23.10.11

sangue do meu sangue.





SANGUE DO MEU SANGUE, de João Canijo.

Ontem fomos ver o filme. A versão longa (não se nota nada que são três horas e qualquer coisa). Não tenho nada de particular para acrescentar ao que por aí se tem dito. A difícil simplicidade aparente com que se mostra como é viver sem intimidade nenhuma: estar constantemente a ouvir os vizinhos; estar sempre uma outra história a correr dentro de casa enquanto trato das voltas do meu próprio drama. A subtileza com que a banda sonora ajuda nesse mostrar. A história geral até pode parece banal (não vou desvendar, para quem não tenha visto - porque tem de ver), mas tem uma volta muito própria dada pela protagonista, que percebe bem que o mundo muda completamente se soubermos certas coisas. É algo que, visto de outra direcção no tempo, se explica por uma frase de Philip Roth em Casei com um comunista: «É óbvio que não deveria constituir uma surpresa por aí além descobrir que a história da nossa vida incluía um acontecimento, algo de importante, que desconhecemos por completo – que a história da nossa vida é em si mesma, e por si mesma, algo a respeito do qual sabemos muito pouco.» E acerca da qual pode ser preferível não saber certas coisas.

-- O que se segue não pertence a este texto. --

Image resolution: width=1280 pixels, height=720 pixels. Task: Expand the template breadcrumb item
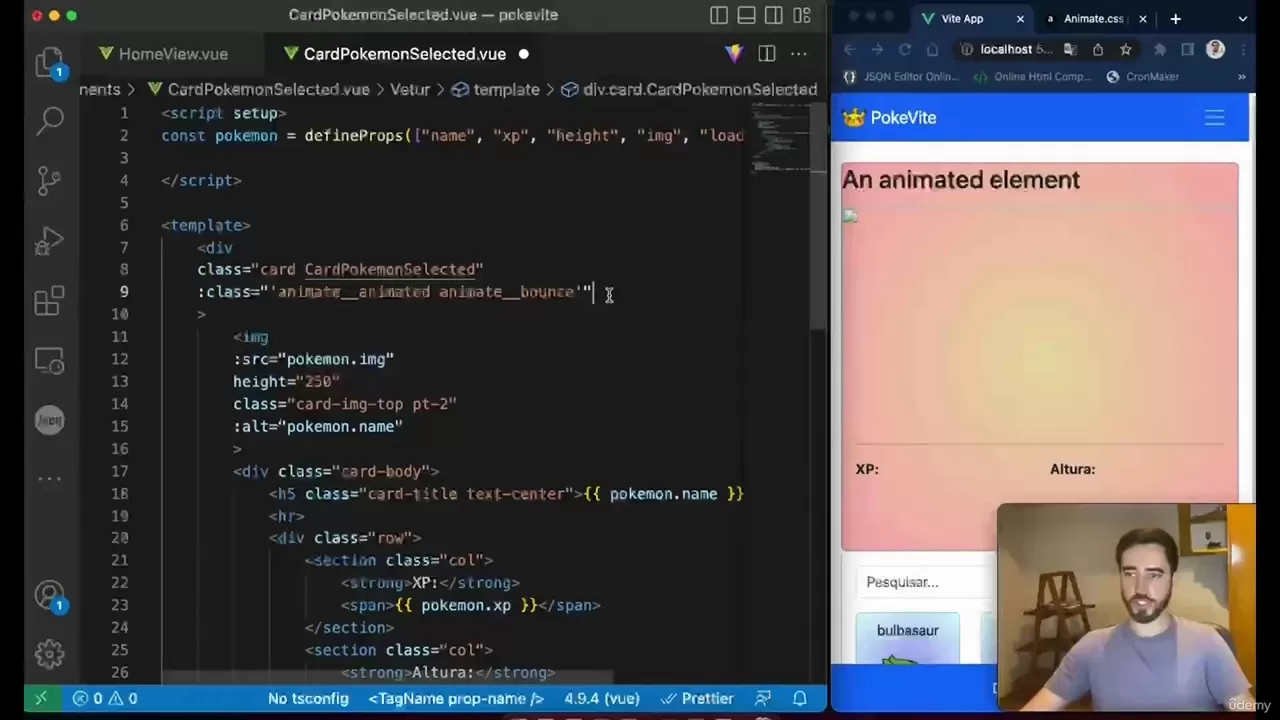click(506, 90)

A volta, na história, é outra face desta questão. Depois, há a brutalidade da vida: cheira-lhe mal, senhora? É que ela é mesmo assim. E há quem se esforce, quem faça por fazer - embora isso não ponha ninguém ao abrigo de nada, claro.
Hoje vimos, em casa, o documentário do processo de chegar ao filme: "Trabalho de actriz, trabalho de actor". Por aqui se percebe, desvendado o método de criação, onde está a grandeza do filme. A grandeza do filme está na direcção de actores. A forma como eles cresceram com a ideia, como se fizeram da família uns dos outros e habitantes daquele mundo, tornando-os gente de dentro, acho que tem de ser entendida como o segredo do realismo estupendo que nos brindam. Nesse sentido, o método de construção da obra, apresentado neste documentário, é que determina a capacidade que houve para cada interveniente compreender carnalmente o que estava ali a fazer.
Pela vossa rica saúde (mental), vão ver.